Confirm the following by editing each check box to '[x]'

I am familiar with the essential aspects of Bioconductor software management, including:

For help with submitting your package, please subscribe and post questions to the bioc-devel mailing list.

bioc-issue-bot commented 6 years ago

Hi @FelixErnst

Thanks for submitting your package. We are taking a quick look at it and you will hear back from us soon.

The DESCRIPTION file for this package is:

Package: tRNAscan2GRanges
Title: Imports a tRNAscan-SE result file as GRanges object
Version: 0.99.0
Authors@R: person("Felix G.M.", 
        "Ernst", 
        email = "felix.gm.ernst@outlook.com", 
        role = c("aut", "cre"))
Description: The package imports the result of tRNAscan-SE as a GRanges object.
Depends: R (>= 3.5)
License: GPL-3 + file LICENSE
Encoding: UTF-8
LazyData: true
biocViews:
  Software,
  WorkflowStep,
  Preprocessing
Imports:
  BiocGenerics,
  Biostrings,
  GenomicRanges,
  GenomeInfoDb,
  assertive,
  S4Vectors
Collate:
  tRNAScan2GRanges.R
RoxygenNote: 6.0.1
Suggests: 
  BiocStyle, 
  knitr,
  rmarkdown,
  testthat
VignetteBuilder: knitr
bioc-issue-bot commented 6 years ago

Your package has been approved for building. Your package is now submitted to our queue.
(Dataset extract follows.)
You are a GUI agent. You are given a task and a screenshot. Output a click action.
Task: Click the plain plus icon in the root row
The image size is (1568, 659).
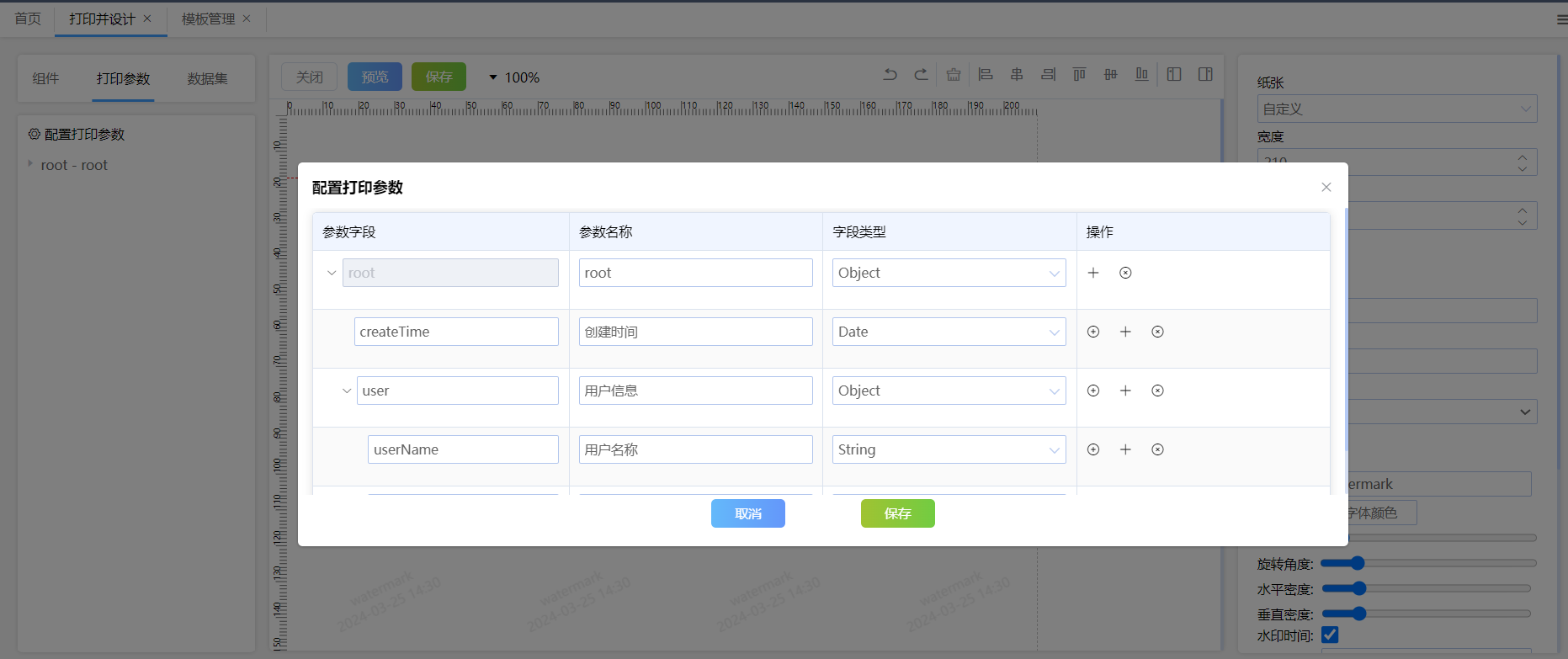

IMPORTANT: Please read the instructions for setting up a push hook on your repository, or further changes to your repository will NOT trigger a new build.

bioc-issue-bot commented 6 years ago

Dear Package contributor,

This is the automated single package builder at bioconductor.org.

Your package has been built on Linux, Mac, and Windows.

On one or more platforms, the build results were: "ERROR". This may mean there is a problem with the package that you need to fix. Or it may mean that there is a problem with the build system itself.

Please see the build report for more details.

lawremi commented 6 years ago

There is a lot of low-hanging fruit for optimization and cleanup. The vignette needs to be developed: what is the tRNA-SE format, where is it encountered, what are some typical things people do with the data once they've imported it? The vignette section on the "Literature" seems to contain the wrong content.

FelixErnst commented 6 years ago

@lawremi I added some more detailed information in the vignette. Could you specify, what you mean with cleanup?

Apart from the little example case scenario, which is now part of the vignette, a typical usage case will be part of a follow up package, but I wanted to split this functionality since it is straight forward and contained.

bioc-issue-bot commented 6 years ago

Received a valid push; starting a build. Commits are:

be41728 version bump

bioc-issue-bot commented 6 years ago

Dear Package contributor,

This is the automated single package builder at bioconductor.org.

Your package has been built on Linux, Mac, and Windows.

Congratulations! The package built without errors or warnings on all platforms.

Please see the build report for more details.

lawremi commented 6 years ago

By cleanup I mean the parser code. It should be vectorized, rather than looping over rows and blocks in R.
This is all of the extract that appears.